New Health Models Q&A First Aid & Emergency Health

What are the requirements for first aid and emergency health training content

Asked by:Steel

Asked on:Apr 08, 2026 02:02 AM

Answers:1 Views:427
  • Holly Holly

    Apr 08, 2026

    At present, the core requirements for the content of formal first aid and emergency health training in China are actually very clear, that is, it must be in line with the real usage scenarios of the target audience, set up in layers based on the audience's knowledge base, and the proportion of practical training should not be less than 70%. All content must fully comply with the specifications issued by the National Health Commission and the latest version of the international first aid guide. To put it bluntly, it must be useful, usable, and easy to use, and cannot be a pretentious exercise on paper.

    When we provided training for an Internet park in Hangzhou, the initial plan also included handling snake and insect bites and altitude sickness in the wild. Later, we did a survey in advance and found that 90% of employees in the park encountered sudden health problems on a daily basis. They were nothing more than colleagues staying up late and working overtime to have chest pain and myocardial infarction, foreign objects getting stuck in the throat when eating, and not drinking coffee. Be careful about burns and stress reactions after people are trapped in elevators. We changed the content on the spot and changed the core to adult cardiopulmonary resuscitation + Heimlich maneuver + common burns and scalds treatment + emergency health protection in confined spaces. The feedback at the end of the course was very good. One student said that he used the shower cooling method he learned that night to treat a colleague who was burned by hot milk tea. In fact, this is like giving cold medicine to people. It only works if it suits the symptoms. If you talk about a lot of unused professional content regardless of the identity of the audience and the environment they usually stay in, no matter how exciting the lecture is, it will be in vain.

    Speaking of content adaptation, there is actually a rather controversial discussion in the industry: Should relatively professional content such as AED (automated external defibrillator) use and severe trauma hemostasis bandaging be included in the training for all people? Those who support it believe that the coverage of AED in public places is getting higher and higher, and universal access to AED can really be used at critical moments.
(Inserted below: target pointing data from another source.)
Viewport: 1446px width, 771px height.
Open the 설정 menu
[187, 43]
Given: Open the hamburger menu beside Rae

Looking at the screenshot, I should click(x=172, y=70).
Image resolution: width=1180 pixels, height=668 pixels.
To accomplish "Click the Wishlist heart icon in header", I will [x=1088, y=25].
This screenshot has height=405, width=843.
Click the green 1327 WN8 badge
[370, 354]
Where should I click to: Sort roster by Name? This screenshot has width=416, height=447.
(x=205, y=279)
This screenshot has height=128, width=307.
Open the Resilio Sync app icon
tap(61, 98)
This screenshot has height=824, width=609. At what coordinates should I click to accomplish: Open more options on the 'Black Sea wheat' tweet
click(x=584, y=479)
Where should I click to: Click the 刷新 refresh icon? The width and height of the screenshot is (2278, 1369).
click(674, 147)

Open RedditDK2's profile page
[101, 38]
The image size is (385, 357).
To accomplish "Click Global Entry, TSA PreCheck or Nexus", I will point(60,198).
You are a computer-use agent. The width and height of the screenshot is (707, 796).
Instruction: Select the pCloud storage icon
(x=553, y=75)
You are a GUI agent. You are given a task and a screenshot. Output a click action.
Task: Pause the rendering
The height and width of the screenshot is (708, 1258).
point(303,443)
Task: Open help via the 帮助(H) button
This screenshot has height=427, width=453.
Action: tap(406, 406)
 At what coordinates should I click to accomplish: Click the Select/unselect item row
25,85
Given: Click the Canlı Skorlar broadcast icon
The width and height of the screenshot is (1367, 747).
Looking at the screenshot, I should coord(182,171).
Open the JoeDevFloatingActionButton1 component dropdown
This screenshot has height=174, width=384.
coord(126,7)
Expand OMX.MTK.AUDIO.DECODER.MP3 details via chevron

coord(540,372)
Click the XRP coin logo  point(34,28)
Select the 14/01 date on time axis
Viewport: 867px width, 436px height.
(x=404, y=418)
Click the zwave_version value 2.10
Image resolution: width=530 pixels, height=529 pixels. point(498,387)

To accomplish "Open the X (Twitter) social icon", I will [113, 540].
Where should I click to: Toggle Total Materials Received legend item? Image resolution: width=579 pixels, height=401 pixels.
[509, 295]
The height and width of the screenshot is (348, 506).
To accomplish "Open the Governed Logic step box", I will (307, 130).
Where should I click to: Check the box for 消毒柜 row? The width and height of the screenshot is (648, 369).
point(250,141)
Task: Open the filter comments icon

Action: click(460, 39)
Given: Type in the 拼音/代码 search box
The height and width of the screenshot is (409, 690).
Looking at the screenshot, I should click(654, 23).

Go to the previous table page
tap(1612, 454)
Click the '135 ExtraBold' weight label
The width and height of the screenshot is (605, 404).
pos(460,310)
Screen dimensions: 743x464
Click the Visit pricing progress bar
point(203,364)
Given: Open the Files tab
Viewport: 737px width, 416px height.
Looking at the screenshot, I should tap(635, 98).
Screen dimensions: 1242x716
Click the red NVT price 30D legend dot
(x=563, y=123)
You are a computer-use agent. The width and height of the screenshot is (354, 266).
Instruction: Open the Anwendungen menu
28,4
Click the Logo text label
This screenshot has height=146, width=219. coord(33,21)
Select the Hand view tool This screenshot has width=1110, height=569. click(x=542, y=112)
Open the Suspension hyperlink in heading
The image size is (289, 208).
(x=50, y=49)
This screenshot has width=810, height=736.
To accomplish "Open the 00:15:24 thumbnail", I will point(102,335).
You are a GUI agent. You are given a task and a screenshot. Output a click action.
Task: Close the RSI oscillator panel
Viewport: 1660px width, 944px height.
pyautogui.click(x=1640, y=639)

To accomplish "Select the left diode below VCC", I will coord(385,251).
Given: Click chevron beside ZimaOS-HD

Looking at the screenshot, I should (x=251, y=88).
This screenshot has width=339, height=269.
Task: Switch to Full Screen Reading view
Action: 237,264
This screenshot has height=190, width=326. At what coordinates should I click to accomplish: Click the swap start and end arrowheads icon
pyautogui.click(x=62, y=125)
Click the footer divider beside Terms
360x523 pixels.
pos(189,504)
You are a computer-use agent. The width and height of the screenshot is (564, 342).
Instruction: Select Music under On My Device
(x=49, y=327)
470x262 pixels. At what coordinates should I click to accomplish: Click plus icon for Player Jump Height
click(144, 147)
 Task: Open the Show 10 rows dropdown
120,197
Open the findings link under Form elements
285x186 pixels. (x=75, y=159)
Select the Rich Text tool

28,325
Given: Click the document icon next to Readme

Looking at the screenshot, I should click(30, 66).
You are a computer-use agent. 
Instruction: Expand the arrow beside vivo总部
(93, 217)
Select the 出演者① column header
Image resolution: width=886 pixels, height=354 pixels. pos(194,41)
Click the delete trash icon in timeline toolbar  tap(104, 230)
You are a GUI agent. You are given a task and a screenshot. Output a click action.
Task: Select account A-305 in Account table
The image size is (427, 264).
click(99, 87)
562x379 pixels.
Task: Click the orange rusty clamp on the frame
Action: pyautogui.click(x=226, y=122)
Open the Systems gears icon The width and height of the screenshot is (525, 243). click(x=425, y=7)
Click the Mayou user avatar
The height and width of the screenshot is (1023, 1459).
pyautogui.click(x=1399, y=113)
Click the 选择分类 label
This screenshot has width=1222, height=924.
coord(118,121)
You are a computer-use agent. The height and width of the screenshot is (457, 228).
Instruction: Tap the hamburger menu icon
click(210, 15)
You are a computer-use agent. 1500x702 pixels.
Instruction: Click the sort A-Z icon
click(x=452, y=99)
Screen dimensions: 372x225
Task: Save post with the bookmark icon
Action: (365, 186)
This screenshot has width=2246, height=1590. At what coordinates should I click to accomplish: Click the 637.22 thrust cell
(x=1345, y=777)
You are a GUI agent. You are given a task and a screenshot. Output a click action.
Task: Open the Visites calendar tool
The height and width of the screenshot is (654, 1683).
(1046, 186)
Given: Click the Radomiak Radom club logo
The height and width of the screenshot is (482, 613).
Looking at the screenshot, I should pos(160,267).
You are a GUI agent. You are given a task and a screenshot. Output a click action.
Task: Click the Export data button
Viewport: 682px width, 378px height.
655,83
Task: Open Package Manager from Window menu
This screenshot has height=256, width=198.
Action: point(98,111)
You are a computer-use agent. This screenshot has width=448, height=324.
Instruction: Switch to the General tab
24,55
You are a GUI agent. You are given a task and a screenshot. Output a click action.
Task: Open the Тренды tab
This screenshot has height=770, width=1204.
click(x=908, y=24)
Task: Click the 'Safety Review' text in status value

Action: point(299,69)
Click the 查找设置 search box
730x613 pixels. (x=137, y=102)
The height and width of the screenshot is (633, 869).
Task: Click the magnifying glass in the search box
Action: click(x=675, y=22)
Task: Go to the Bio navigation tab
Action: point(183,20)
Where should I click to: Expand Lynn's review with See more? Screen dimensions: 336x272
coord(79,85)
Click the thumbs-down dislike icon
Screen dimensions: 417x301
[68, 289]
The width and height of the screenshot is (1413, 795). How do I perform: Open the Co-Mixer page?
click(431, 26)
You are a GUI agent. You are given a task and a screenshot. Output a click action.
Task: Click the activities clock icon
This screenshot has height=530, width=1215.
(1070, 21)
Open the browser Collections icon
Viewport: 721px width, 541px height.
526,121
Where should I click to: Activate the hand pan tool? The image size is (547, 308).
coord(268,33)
Those who oppose it feel that many remote areas cannot even see the shadow of AED, and it is a waste of time to talk about it. It would be more practical to talk about common local emergencies. Last year, I went to a village in southeastern Guizhou for training. I condensed the content of AED into a 10-minute popular science lesson. It mainly talked about how to induce vomiting after accidentally swallowing pesticides, how to deal with heat stroke while doing farm work, and how to move the elderly correctly after falling. The fellow villagers listened very carefully. After class, they even asked us if there was high blood pressure in the family. How to deal with sudden dizziness in the elderly? In fact, there is nothing wrong with both views. The core is to adapt to the scene. If you are training staff at subway stations and shopping malls, then AED is the core content that must be learned. If you are giving lectures to left-behind elderly people in remote villages, it is really better to teach them more knowledge that they can use.

    In addition to the fact that the content must be tailored to the needs of others, the more important thing is not to just talk about it, but to practice with real swords and guns. I once met a colleague who was giving training to a company. He lectured on theory for two hours with a PPT. The trainees had never even touched a cardiopulmonary resuscitation simulator. Later, someone in their company actually fainted at the workstation. The employee who went to help couldn't even remember the position of the compression. In the end, he had to wait for the ambulance to arrive before he was rescued. Now the default rule in the industry is that the proportion of practical operations should not be less than 70%. When we do training, we will deliberately place the simulator in real scenes such as under the work station, at the elevator entrance, and beside the steps, so that the trainees will get used to not rescuing people on a flat mat in the training room. Misoperations will be pointed out on the spot. Take cardiopulmonary resuscitation as an example. If you hear the compression depth ten times, it should be 5-6 centimeters. It is better to have the trainer pat the back of the hand and remember it.

    There is also a bottom line requirement that cannot be touched, that is, all content must be strict and compliant, and you cannot use wild tricks uploaded on the Internet to teach. For example, there are still many veteran trainers who still teach the compression depth of 3-5 centimeters according to the old guideline from more than ten years ago. This is not good. Now they have to adjust the content according to the 2020 version of the International CPR Guidelines. There are also folk-circulated wrong methods such as tilting the head up for nosebleeds, applying toothpaste for burns, and pinching people when they are unconscious. They must be specifically refuted. Otherwise, students will learn the wrong things and it will be unhelpful when they encounter situations. I have been doing this for almost 6 years, and my biggest feeling is that there is no one-size-fits-all template for first aid training. As long as it is suitable for the audience and can really be used to save people at critical moments, it is good content that meets the requirements.